Question

How do you simplify $\dfrac{\sqrt{35}}{\sqrt{7}}$?

Answer 1

Hint: In this question we have a fraction which as terms in the square root. We will use the property of square roots to simplify the expression to get the required solution. We will first express the term $35$ in its factors and cancel it with the term in the denominator.

Complete step-by-step answer:
We have the expression given to us as:
$\Rightarrow \dfrac{\sqrt{35}}{\sqrt{7}}$
Now will write the term $35$ as a product of its factors. Since the only way to express $35$ is by the product of $7$ and $5$ therefore, we can write the expression as:
$\Rightarrow \dfrac{\sqrt{7\times 5}}{\sqrt{7}}$
Now we have the terms in the square root, we can split the term using the property of square root which is $\sqrt{a\times b}=\sqrt{a}\times \sqrt{b}$.
On using this property in the numerator, we get:
$\Rightarrow \dfrac{\sqrt{7}\times \sqrt{5}}{\sqrt{7}}$
On cancelling the similar terms in the numerator and denominator, we get:
$\Rightarrow \sqrt{5}$
As the root value cannot be simplified any further, it is the required simplified value.

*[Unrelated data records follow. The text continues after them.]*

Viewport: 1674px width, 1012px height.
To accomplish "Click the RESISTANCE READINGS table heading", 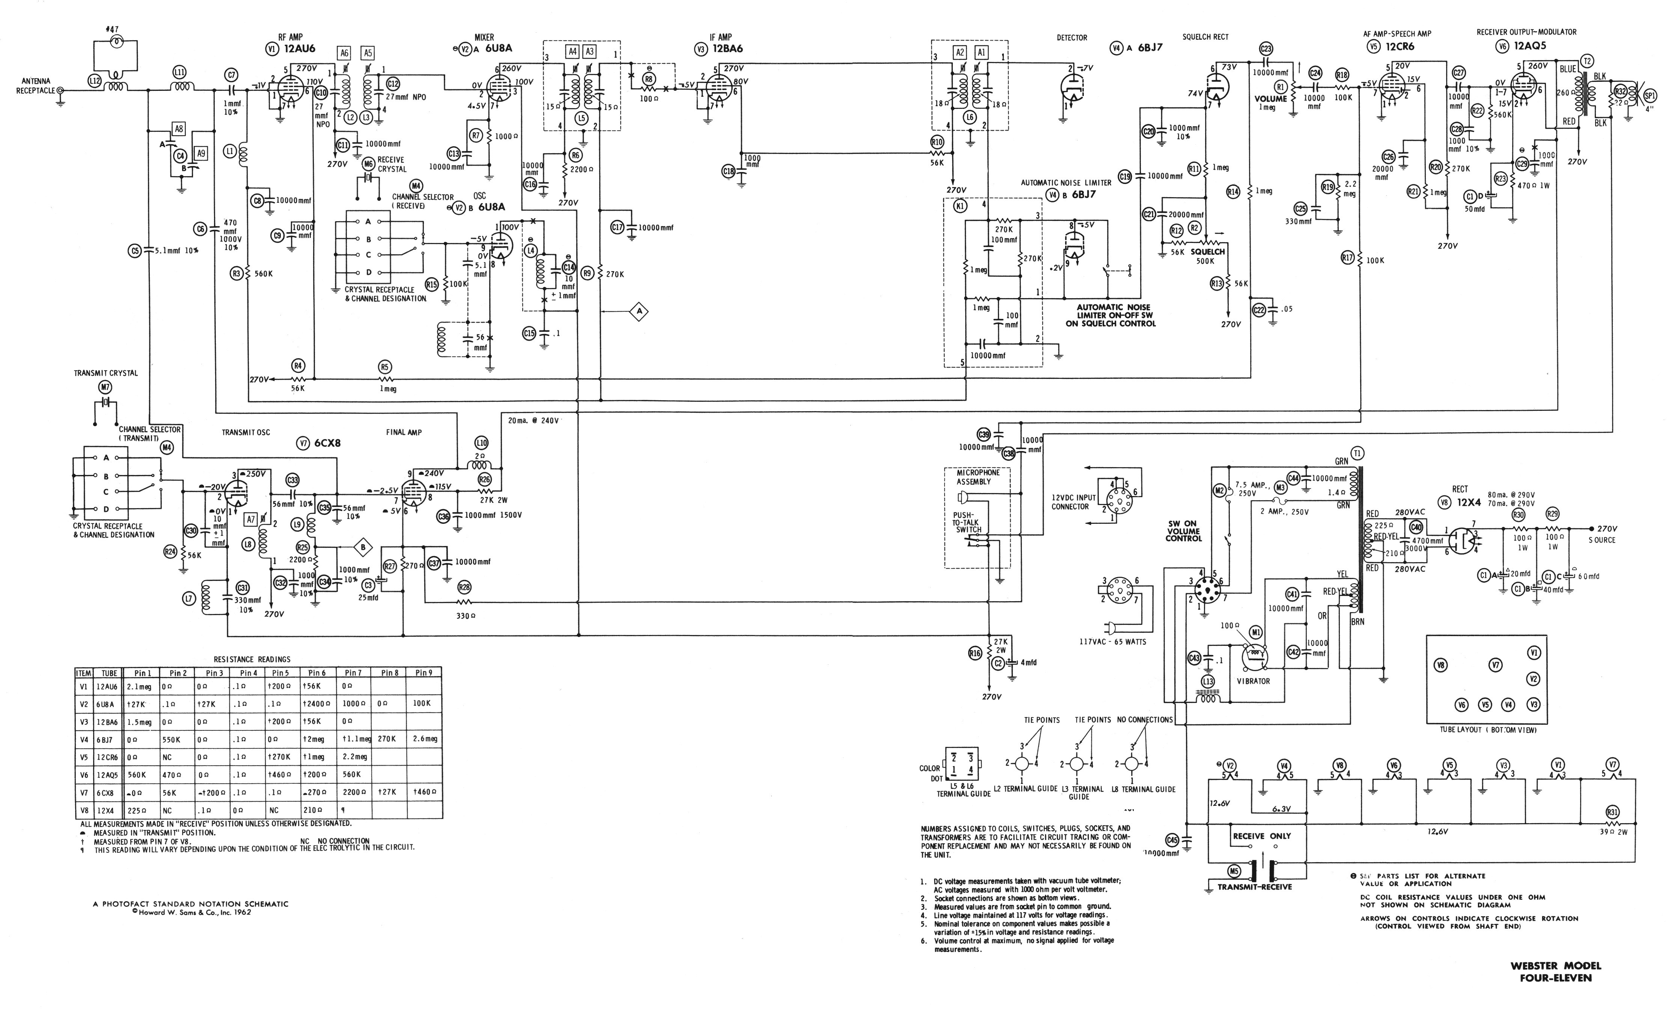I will (x=252, y=659).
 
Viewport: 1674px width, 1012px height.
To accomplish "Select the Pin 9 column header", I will (x=423, y=673).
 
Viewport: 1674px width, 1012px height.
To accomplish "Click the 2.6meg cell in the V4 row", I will (x=423, y=739).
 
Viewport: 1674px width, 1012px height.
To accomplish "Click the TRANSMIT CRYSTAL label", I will (x=106, y=373).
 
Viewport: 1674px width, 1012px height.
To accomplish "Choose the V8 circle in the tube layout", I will (x=1440, y=666).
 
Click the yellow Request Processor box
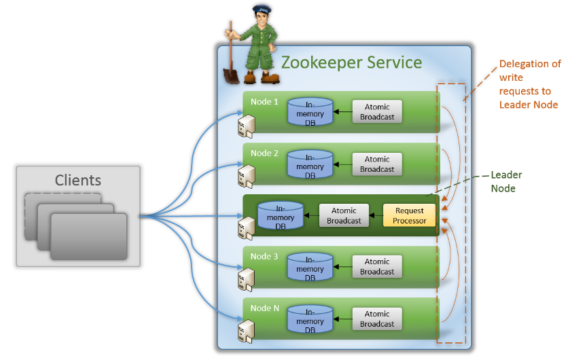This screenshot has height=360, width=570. point(409,215)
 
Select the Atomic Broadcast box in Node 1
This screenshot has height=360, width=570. point(377,112)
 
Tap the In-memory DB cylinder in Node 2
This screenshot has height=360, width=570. point(310,164)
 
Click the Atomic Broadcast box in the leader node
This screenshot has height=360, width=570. point(344,215)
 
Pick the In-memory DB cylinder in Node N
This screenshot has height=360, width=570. point(310,318)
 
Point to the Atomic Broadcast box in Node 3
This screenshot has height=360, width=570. point(377,266)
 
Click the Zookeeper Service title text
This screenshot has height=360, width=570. point(351,62)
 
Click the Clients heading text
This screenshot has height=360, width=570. point(78,180)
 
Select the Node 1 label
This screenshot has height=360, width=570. point(264,102)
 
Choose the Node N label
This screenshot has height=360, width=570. point(265,308)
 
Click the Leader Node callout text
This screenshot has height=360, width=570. point(506,181)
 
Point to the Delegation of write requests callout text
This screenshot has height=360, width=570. point(530,84)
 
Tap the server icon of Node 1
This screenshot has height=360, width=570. point(246,124)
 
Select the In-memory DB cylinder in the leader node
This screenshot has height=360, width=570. point(281,216)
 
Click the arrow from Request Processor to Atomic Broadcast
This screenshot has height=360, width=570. point(376,216)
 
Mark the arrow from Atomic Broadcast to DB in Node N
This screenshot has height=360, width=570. point(342,319)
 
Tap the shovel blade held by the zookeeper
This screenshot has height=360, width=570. point(231,74)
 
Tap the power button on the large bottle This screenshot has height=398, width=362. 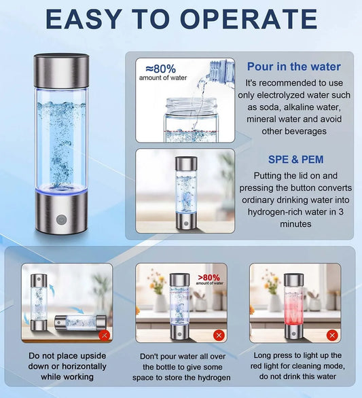pyautogui.click(x=61, y=219)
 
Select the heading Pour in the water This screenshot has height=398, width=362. pyautogui.click(x=293, y=67)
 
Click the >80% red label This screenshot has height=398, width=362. pyautogui.click(x=209, y=277)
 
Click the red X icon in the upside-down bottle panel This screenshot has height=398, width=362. pyautogui.click(x=104, y=336)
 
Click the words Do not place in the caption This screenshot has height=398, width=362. pyautogui.click(x=50, y=356)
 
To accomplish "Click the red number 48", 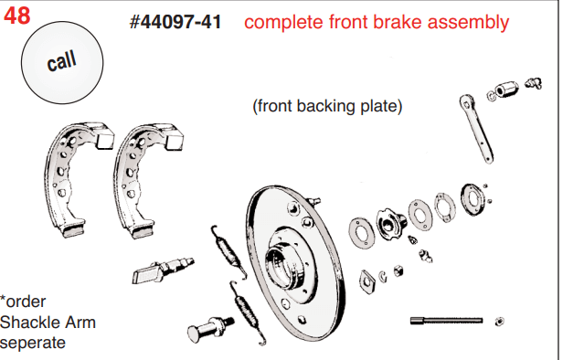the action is pos(16,16).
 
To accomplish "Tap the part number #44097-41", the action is pos(175,22).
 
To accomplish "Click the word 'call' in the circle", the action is pos(62,60).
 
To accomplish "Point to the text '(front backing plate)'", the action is pos(327,106).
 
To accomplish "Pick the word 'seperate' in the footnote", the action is pos(33,343).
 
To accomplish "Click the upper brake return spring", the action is pos(228,251).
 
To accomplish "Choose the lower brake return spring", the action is pos(248,312).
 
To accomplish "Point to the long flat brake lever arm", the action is pos(476,128).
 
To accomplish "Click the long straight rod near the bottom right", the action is pos(446,320).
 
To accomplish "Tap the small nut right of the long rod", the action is pos(499,322).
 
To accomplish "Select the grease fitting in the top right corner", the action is pos(533,84).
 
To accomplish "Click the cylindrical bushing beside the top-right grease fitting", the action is pos(506,90).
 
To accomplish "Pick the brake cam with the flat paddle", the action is pos(163,270).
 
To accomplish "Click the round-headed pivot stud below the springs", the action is pos(210,328).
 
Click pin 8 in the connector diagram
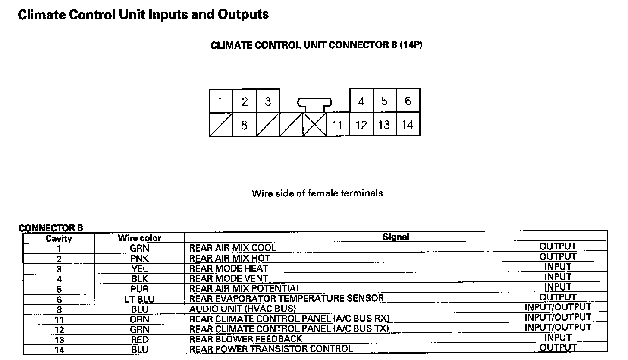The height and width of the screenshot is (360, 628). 244,125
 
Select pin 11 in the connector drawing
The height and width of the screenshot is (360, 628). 337,125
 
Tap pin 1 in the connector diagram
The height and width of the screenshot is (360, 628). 221,101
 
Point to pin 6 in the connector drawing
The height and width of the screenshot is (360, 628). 408,101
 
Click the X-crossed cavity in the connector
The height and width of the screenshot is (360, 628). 314,125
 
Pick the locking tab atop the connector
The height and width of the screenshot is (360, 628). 314,103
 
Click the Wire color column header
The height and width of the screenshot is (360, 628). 139,238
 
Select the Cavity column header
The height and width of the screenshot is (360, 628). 59,238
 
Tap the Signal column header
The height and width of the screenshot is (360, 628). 396,237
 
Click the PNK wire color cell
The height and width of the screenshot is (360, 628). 139,259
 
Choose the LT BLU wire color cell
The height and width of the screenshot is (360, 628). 139,299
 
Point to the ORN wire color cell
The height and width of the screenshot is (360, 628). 139,319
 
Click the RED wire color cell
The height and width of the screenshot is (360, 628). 139,340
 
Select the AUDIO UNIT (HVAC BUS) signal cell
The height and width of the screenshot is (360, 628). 242,309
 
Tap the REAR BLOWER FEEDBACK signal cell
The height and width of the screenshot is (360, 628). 245,339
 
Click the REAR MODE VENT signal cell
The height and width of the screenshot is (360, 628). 229,278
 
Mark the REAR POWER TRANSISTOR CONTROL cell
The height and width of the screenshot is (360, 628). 271,349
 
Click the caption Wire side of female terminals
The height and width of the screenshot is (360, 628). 317,193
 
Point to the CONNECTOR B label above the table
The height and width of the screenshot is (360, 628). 51,228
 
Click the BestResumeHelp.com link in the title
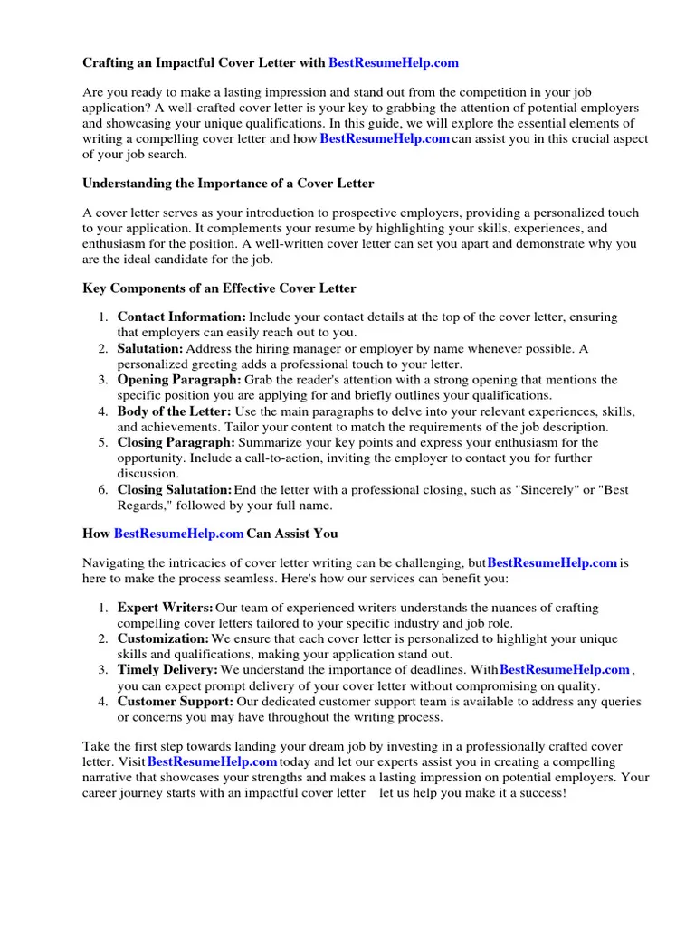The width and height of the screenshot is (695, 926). point(393,63)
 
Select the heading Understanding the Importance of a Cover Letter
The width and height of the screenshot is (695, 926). point(228,184)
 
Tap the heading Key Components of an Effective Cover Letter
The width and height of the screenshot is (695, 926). point(219,288)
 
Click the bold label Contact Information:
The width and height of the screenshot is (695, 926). point(182,317)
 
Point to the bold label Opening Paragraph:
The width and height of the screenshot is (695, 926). point(179,380)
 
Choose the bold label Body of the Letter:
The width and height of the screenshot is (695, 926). point(175,411)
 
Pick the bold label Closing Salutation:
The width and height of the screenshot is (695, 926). point(175,490)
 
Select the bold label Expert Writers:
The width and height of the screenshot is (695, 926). point(166,608)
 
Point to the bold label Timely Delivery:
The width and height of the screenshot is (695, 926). point(167,670)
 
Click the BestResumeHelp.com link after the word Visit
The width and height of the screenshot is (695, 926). point(213,761)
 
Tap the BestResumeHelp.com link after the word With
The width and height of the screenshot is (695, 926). point(565,670)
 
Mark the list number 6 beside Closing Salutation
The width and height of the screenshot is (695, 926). point(103,490)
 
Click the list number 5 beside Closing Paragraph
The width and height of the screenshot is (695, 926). point(103,443)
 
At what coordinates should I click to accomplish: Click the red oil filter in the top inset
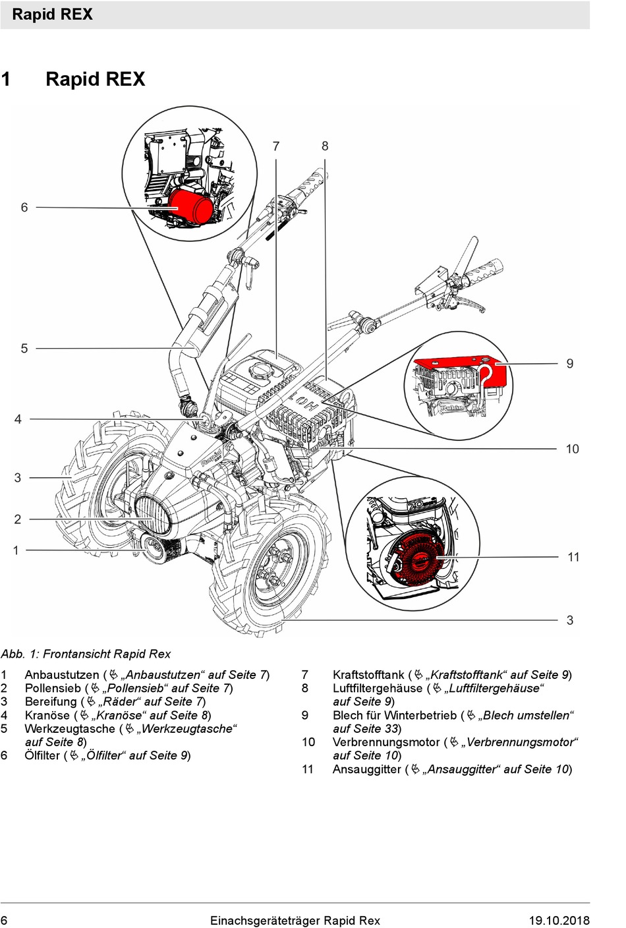[x=191, y=206]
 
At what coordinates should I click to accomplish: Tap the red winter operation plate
[x=461, y=369]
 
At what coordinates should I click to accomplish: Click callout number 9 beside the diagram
[x=570, y=364]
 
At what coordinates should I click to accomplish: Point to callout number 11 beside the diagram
[x=573, y=558]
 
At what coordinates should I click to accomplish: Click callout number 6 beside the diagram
[x=24, y=208]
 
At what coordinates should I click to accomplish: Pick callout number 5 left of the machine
[x=24, y=349]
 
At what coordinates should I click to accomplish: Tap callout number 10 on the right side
[x=572, y=450]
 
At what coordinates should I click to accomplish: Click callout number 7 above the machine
[x=276, y=146]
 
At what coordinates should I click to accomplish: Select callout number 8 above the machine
[x=325, y=146]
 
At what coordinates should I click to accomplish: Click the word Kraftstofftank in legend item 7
[x=368, y=675]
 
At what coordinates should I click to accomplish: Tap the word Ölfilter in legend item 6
[x=42, y=755]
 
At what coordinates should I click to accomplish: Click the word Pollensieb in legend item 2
[x=53, y=688]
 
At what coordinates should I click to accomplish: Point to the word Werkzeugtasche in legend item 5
[x=69, y=729]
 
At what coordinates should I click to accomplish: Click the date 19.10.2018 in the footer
[x=559, y=921]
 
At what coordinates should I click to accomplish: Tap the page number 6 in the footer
[x=5, y=921]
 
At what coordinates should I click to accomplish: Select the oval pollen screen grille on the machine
[x=153, y=515]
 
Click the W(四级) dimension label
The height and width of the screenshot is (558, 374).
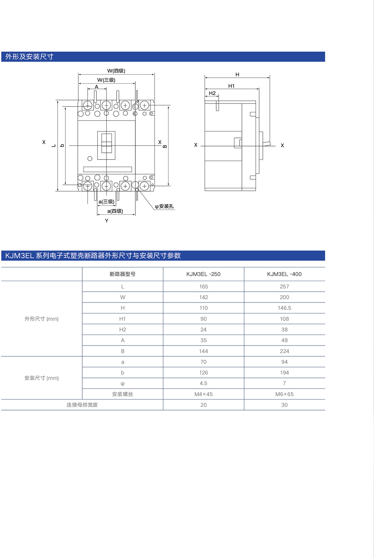click(x=116, y=71)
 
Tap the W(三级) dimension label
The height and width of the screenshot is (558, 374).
click(x=106, y=80)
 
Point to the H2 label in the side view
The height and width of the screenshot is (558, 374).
click(x=212, y=93)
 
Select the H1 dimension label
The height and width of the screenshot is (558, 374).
click(x=232, y=86)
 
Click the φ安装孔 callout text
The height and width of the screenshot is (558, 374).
click(x=164, y=207)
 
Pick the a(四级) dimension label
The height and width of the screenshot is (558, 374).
click(x=115, y=211)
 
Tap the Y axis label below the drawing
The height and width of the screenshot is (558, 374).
click(x=107, y=221)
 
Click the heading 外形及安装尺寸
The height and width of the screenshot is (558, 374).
click(x=30, y=57)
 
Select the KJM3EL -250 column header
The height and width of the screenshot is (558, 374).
click(x=203, y=274)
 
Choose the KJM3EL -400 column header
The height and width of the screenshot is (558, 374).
click(x=284, y=274)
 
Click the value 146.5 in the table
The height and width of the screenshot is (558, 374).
click(x=284, y=308)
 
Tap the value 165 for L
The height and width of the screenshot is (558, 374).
click(x=203, y=286)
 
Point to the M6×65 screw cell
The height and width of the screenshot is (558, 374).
click(x=284, y=394)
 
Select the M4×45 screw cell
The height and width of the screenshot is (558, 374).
click(x=203, y=394)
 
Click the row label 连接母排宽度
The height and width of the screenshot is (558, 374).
click(x=82, y=405)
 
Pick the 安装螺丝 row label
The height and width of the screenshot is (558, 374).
click(x=122, y=394)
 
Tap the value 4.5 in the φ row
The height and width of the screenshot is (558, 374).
click(x=203, y=384)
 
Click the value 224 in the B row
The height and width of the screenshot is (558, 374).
click(x=284, y=351)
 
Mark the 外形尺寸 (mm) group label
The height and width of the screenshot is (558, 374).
click(x=42, y=319)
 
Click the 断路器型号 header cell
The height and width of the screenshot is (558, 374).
click(x=122, y=274)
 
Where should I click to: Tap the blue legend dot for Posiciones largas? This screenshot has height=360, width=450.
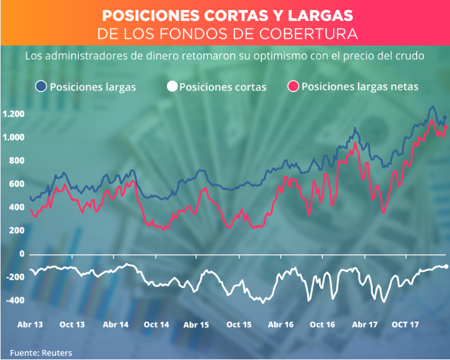(x=41, y=87)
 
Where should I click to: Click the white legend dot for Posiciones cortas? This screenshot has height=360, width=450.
(x=171, y=87)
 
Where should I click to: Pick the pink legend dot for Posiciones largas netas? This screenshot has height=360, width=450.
(x=294, y=87)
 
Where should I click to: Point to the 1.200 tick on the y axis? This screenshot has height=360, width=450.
(x=13, y=114)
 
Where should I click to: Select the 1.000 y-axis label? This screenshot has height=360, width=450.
(x=13, y=137)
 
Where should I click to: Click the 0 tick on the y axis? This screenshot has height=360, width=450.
(x=22, y=254)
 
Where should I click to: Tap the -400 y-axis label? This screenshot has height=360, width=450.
(x=14, y=301)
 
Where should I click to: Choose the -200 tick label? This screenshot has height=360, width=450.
(x=14, y=277)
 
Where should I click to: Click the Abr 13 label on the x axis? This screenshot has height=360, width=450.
(x=29, y=325)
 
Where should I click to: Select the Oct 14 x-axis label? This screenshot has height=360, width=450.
(x=156, y=325)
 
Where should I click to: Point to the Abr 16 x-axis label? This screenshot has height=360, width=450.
(x=281, y=325)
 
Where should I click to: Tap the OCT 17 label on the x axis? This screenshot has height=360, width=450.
(x=406, y=325)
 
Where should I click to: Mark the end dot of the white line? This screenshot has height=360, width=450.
(x=446, y=267)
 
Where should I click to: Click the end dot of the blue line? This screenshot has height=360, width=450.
(x=444, y=118)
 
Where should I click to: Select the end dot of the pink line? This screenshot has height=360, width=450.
(x=445, y=127)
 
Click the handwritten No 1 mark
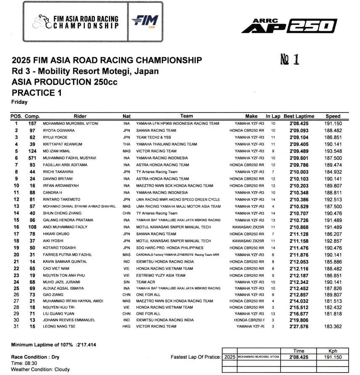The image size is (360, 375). (289, 59)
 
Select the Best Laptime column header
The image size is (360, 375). (299, 116)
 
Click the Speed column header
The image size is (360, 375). (333, 116)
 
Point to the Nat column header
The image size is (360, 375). (126, 116)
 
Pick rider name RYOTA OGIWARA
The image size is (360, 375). (58, 131)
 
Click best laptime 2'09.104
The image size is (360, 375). (299, 137)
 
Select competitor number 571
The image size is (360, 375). (32, 158)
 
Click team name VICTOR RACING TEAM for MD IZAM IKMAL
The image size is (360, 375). (156, 151)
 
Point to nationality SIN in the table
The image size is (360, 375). (126, 282)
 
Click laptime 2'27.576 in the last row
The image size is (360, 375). (299, 327)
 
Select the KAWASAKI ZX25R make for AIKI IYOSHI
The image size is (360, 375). (247, 241)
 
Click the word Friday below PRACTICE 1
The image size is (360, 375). (19, 102)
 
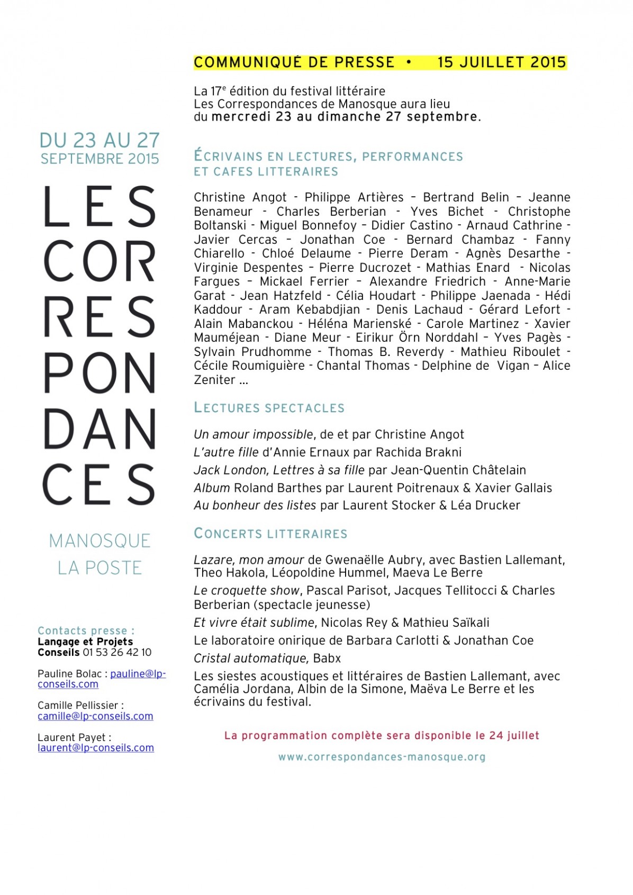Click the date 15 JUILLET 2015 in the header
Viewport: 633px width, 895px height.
(501, 62)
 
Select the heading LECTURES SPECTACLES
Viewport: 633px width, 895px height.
(269, 408)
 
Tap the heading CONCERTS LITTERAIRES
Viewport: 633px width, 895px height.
(270, 533)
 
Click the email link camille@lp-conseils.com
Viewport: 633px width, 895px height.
(95, 716)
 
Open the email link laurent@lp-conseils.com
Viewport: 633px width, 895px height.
(96, 748)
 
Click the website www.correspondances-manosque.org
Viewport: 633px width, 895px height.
(382, 757)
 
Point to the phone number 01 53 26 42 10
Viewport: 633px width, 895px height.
(117, 652)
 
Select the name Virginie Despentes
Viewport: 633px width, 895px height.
(248, 268)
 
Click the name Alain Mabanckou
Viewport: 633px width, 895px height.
(243, 324)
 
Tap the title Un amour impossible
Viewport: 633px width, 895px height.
(254, 435)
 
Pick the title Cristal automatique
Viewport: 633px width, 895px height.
(250, 659)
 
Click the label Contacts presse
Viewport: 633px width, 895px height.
(86, 631)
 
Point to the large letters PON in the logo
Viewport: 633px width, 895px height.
(99, 373)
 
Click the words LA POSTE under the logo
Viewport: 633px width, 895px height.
(100, 568)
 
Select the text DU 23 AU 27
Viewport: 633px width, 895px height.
(100, 140)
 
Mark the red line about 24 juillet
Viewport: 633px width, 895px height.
(382, 735)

Note: In this question we had the terms in the form of square root. The square root of a term represents that value which has to be multiplied by itself to get the original value. A term in square root can also be represented in the form of an exponent as ${{x}^{\dfrac{1}{2}}}$. It is to be remembered that when taking the square root of a number there are two answers, one which is the square root in positive and one which is the square root in negative.